## The data
== Segment start ==

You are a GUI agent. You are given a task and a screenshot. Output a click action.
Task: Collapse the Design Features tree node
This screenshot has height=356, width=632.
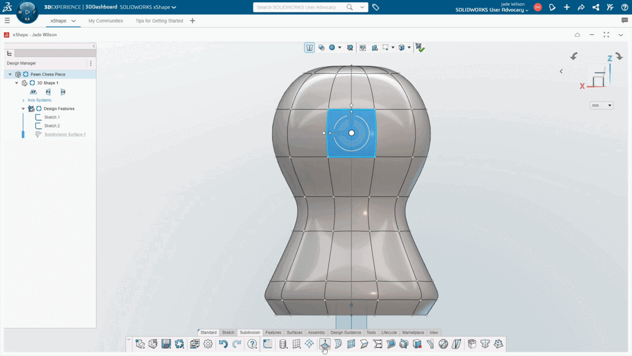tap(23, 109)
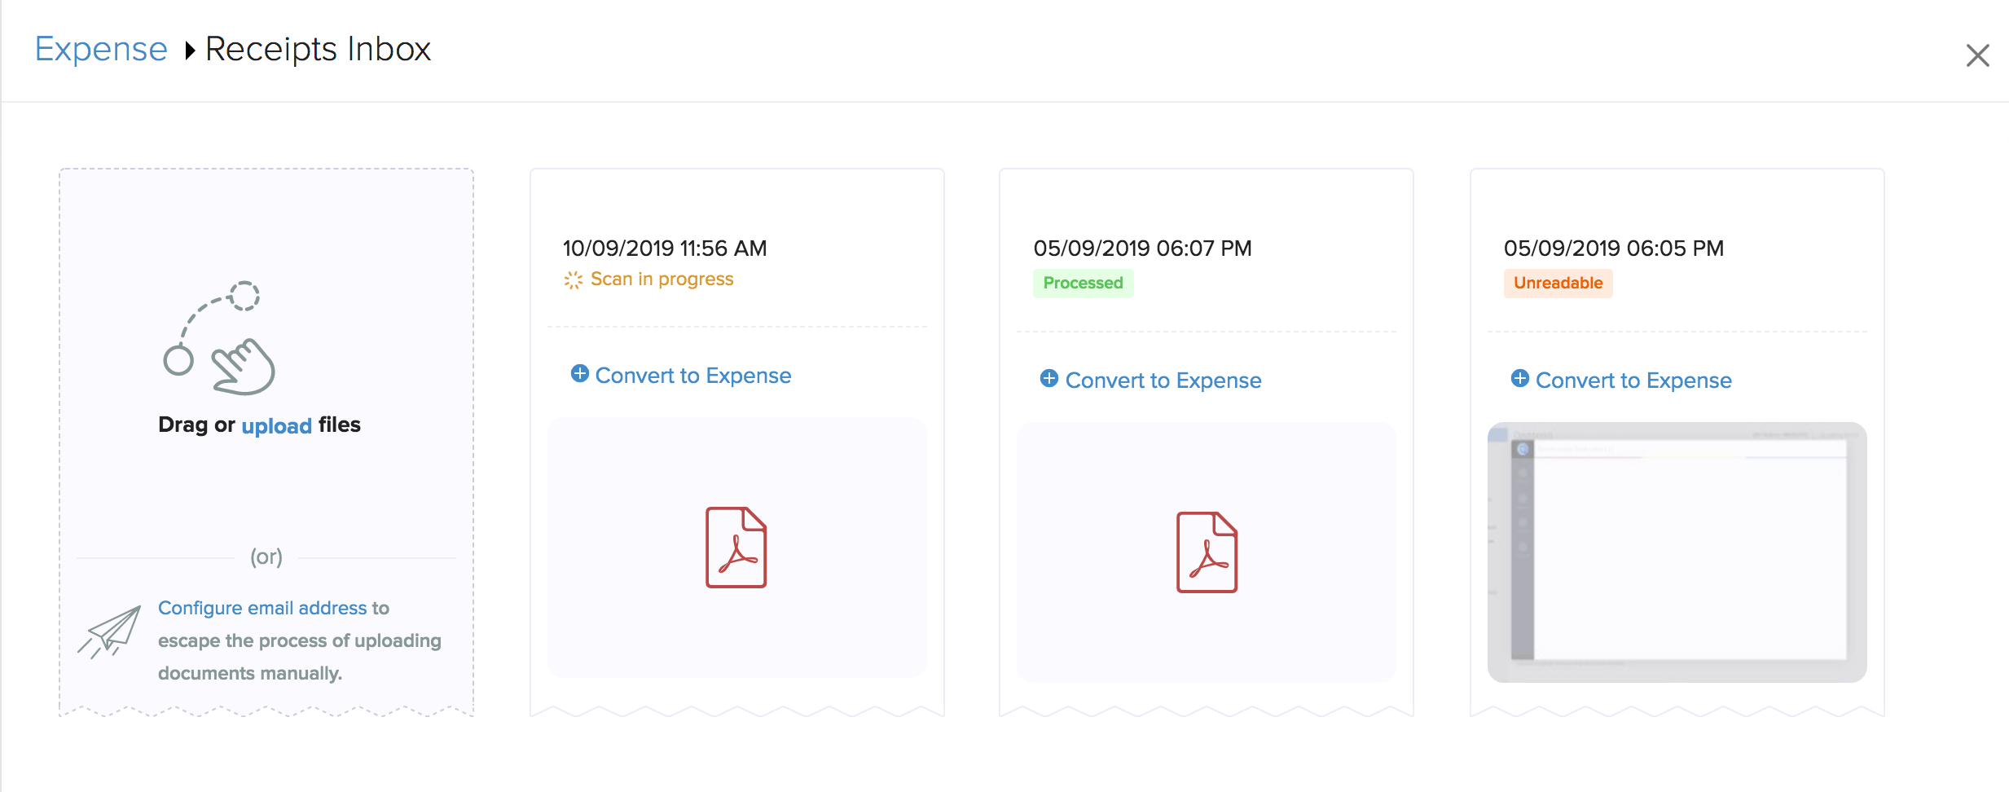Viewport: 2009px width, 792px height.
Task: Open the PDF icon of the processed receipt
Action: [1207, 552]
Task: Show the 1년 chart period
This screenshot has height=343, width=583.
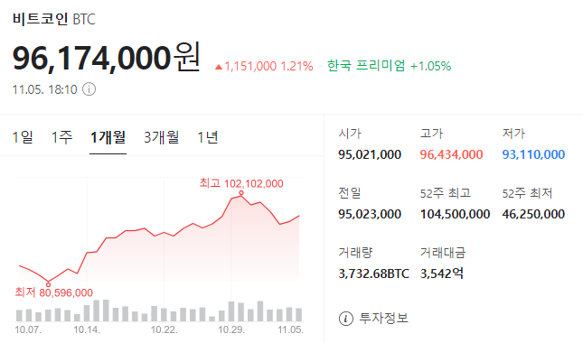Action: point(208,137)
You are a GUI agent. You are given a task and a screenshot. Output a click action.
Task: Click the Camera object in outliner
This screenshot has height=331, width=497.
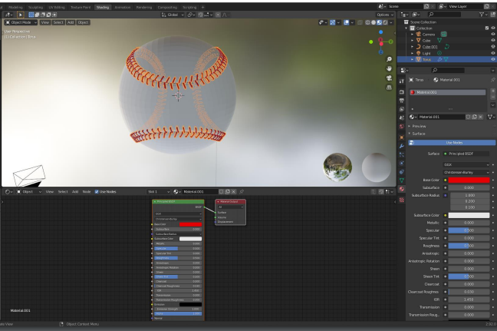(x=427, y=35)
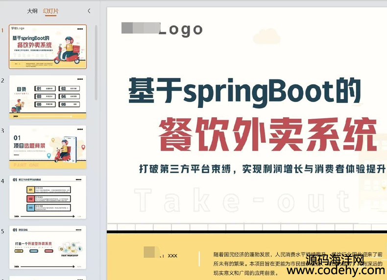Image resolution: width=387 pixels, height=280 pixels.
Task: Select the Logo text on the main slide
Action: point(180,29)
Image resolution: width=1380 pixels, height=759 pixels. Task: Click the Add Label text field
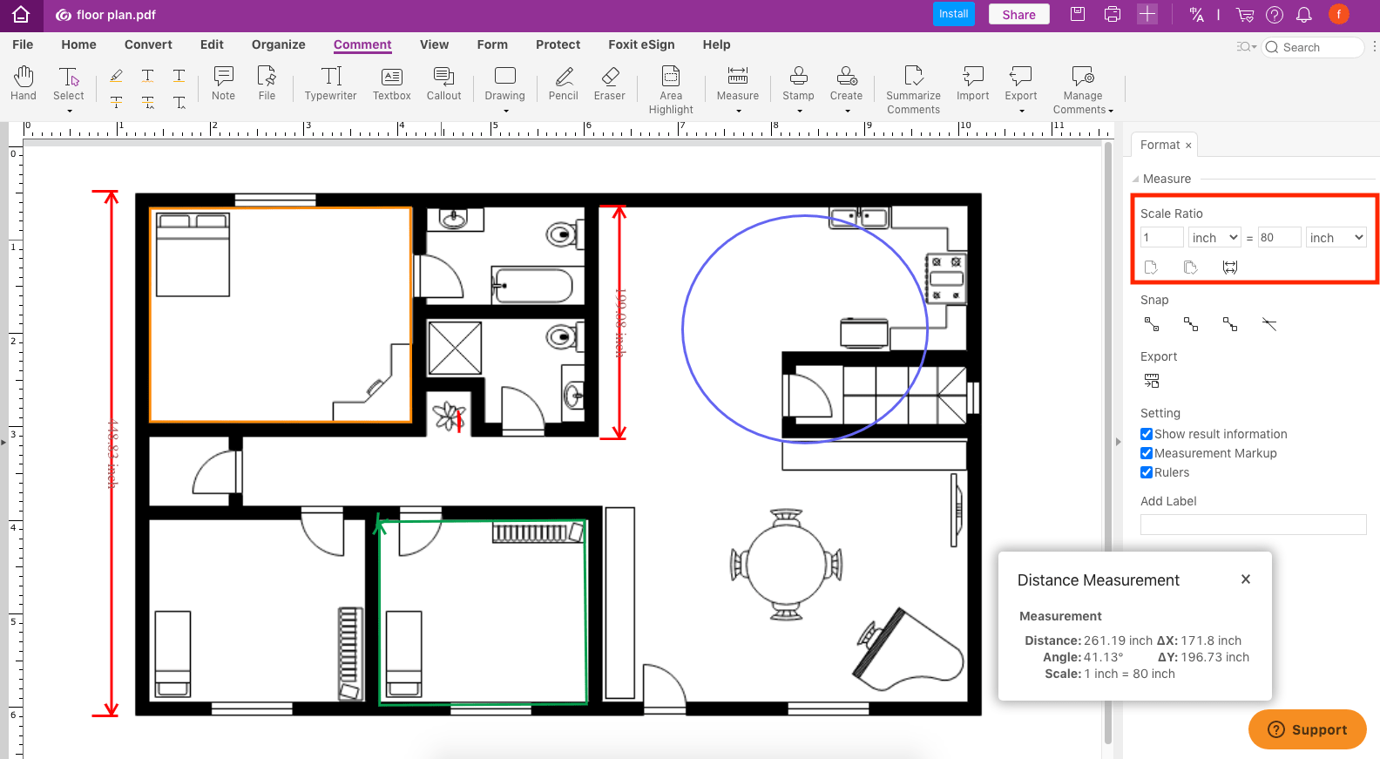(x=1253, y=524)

== Segment end ==
== Segment start ==

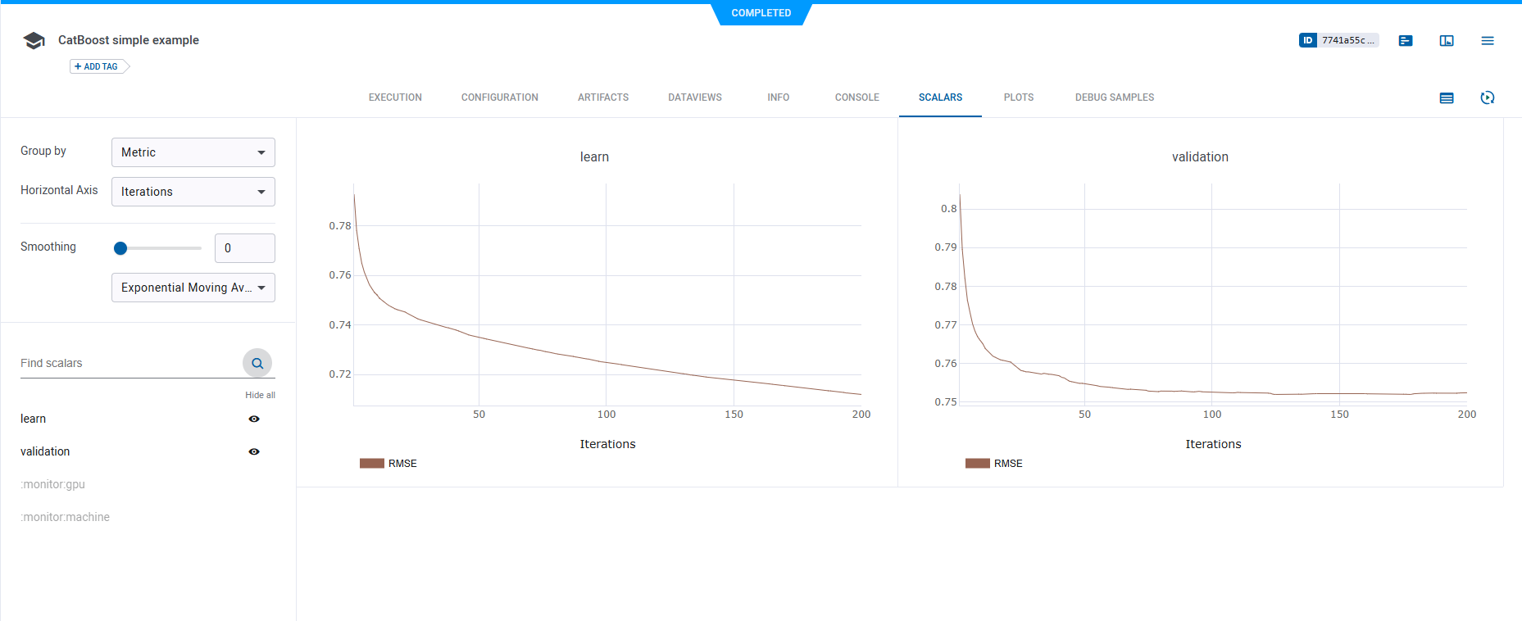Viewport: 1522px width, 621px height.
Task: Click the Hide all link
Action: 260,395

== Segment end ==

## Exercise objective
Write out word for word the lines of the listing above from the line with "Task: Collapse the Design Features tree node" to the line with "Task: Click the Camera object in outliner", taking in both of those lines but no pictures.

## Answer
Task: Collapse the Design Features tree node
This screenshot has height=356, width=632.
tap(23, 109)
Viewport: 2009px width, 792px height.
Task: Open the PDF icon of the processed receipt
Action: [1207, 552]
Task: Show the 1년 chart period
This screenshot has height=343, width=583.
Action: point(208,137)
You are a GUI agent. You are given a task and a screenshot. Output a click action.
Task: Click the Camera object in outliner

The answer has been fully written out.